*Selected passage*.
::::
Differentiable Modeling for Low-Inertia Grids: Benchmarking PINNs, NODEs, and DP for Identification and Control of SMIB System
The transition toward low-inertia power systems demands modeling frameworks that provide not only accurate state predictions but also physically consistent sensitivities for control. While scientific machine learning offers powerful nonlinear modeling tools, the control-oriented implications of different differentiable paradigms remain insufficiently understood. This paper presents a comparative study of Physics-Informed Neural Networks (PINNs), Neural Ordinary Differential Equations (NODEs), and Differentiable Programming (DP) for modeling, identification, and control of power system dynamics. Using the Single Machine Infinite Bus (SMIB) system as a benchmark, we evaluate their performance in trajectory extrapolation, parameter estimation, and Linear Quadratic Regulator (LQR) synthesis. Our results highlight a fundamental trade-off between data-driven flexibility and physical structure. NODE exhibits superior extrapolation by capturing the underlying vector field, whereas PINN shows limited generalization due to its reliance on a time-dependent solution map. In the inverse problem of parameter identification, while both DP and PINN successfully recover the unknown parameters, DP achieves significantly faster convergence by enforcing governing equations as hard constraints. Most importantly, for control synthesis, the DP framework yields closed-loop stability comparable to the theoretical optimum. Furthermore, we demonstrate that NODE serves as a viable data-driven surrogate when governing equations are unavailable.
::::
*Records supplied*.
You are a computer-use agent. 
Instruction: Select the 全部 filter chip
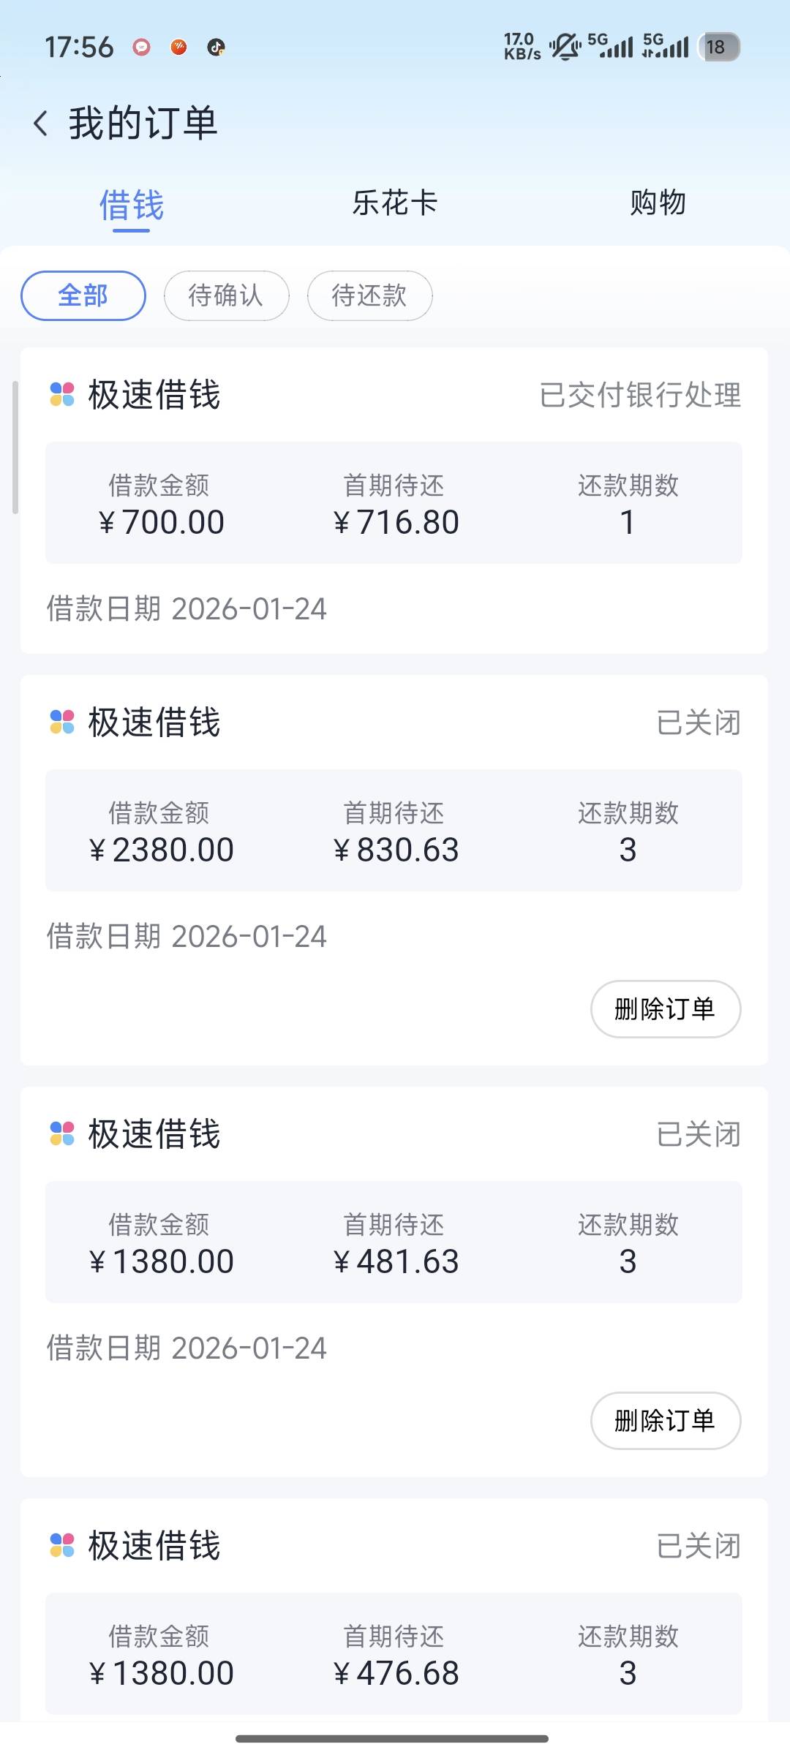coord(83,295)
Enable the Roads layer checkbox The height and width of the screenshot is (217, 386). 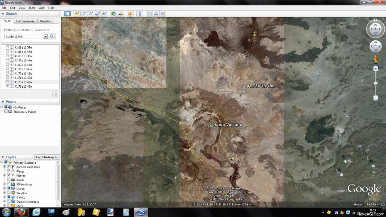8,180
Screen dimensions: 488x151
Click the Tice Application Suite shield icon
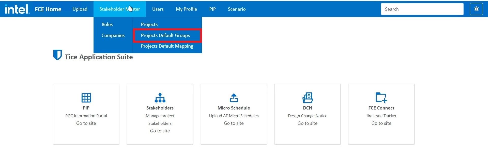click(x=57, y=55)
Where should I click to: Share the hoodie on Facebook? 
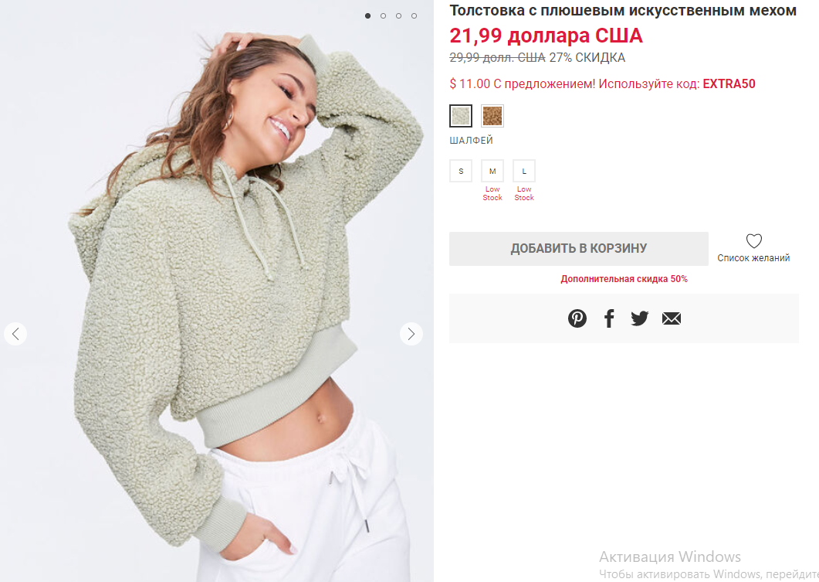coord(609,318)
::::
*Given task 1*. In the abstract on differentiable modeling for low-inertia grids, what is given as the reason for PINN's limited generalization?
*Given task 2*. Write a continuation of the abstract on differentiable modeling for low-inertia grids, starting after its final sentence.

*Task answer 1*. PINN's reliance on a time-dependent solution map.

*Task answer 2*.
💡 Research Summary
The paper addresses the pressing need for modeling frameworks that can simultaneously deliver accurate state predictions and physically consistent sensitivities in low‑inertia power grids. Using the classical Single‑Machine‑Infinite‑Bus (SMIB) system as a benchmark, the authors compare three differentiable‑learning paradigms: Physics‑Informed Neural Networks (PINNs), Neural Ordinary Differential Equations (NODEs), and Differentiable Programming (DP).
Methodology
- PINNs approximate the time‑dependent solution map x(t) with a neural network and embed the swing‑equation residuals as soft constraints in the loss function. Both data‑fit and physics‑fit terms are weighted, and unknown parameters (inertia M and damping D) are learned jointly with network weights.
- NODEs treat the vector field f(x,u) as an unknown function ˆf(x,u;θ). The network outputs the time derivative, which is integrated numerically to generate trajectories. Training minimizes the mismatch between simulated and measured trajectories. This approach is fully data‑driven and does not require explicit knowledge of the governing equations.
- DP wraps the entire ODE solver (e.g., Runge‑Kutta) as a differentiable layer. The physical equations are enforced as hard constraints; only the unknown parameters are optimized via back‑propagation through the solver. This yields exact Jacobians with respect to states and parameters, eliminating approximation errors inherent in PINNs and NODEs.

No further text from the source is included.